- [EXERCISE INSTRUCTIONS]: Could you reproduce, from the records below, everything from the line with "Given: Toggle Padding" down to the line with "Image resolution: width=650", keeping both of those lines and changing nothing?

- [MATERIAL FOR THIS TASK]:
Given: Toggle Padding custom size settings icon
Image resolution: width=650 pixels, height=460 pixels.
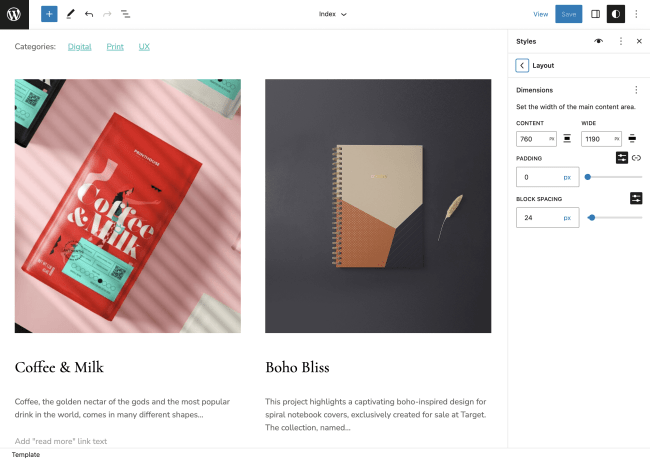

...

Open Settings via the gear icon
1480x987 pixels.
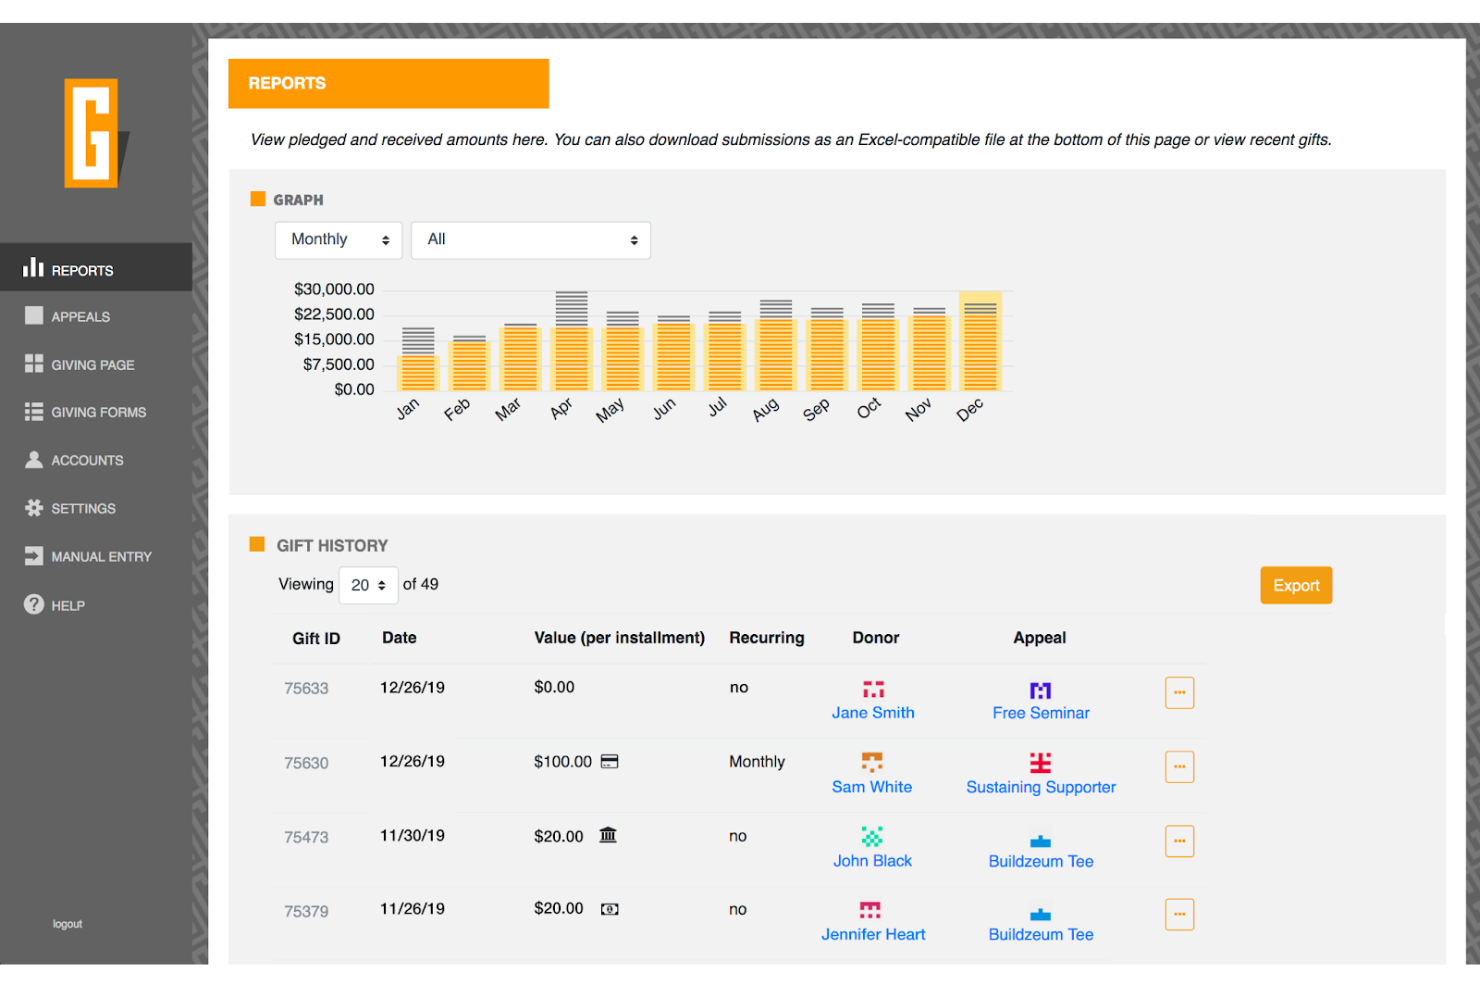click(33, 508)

- [SOLUTION TO THIS PROBLEM]:
Given: Toggle Padding custom size settings icon
Image resolution: width=650 pixels, height=460 pixels.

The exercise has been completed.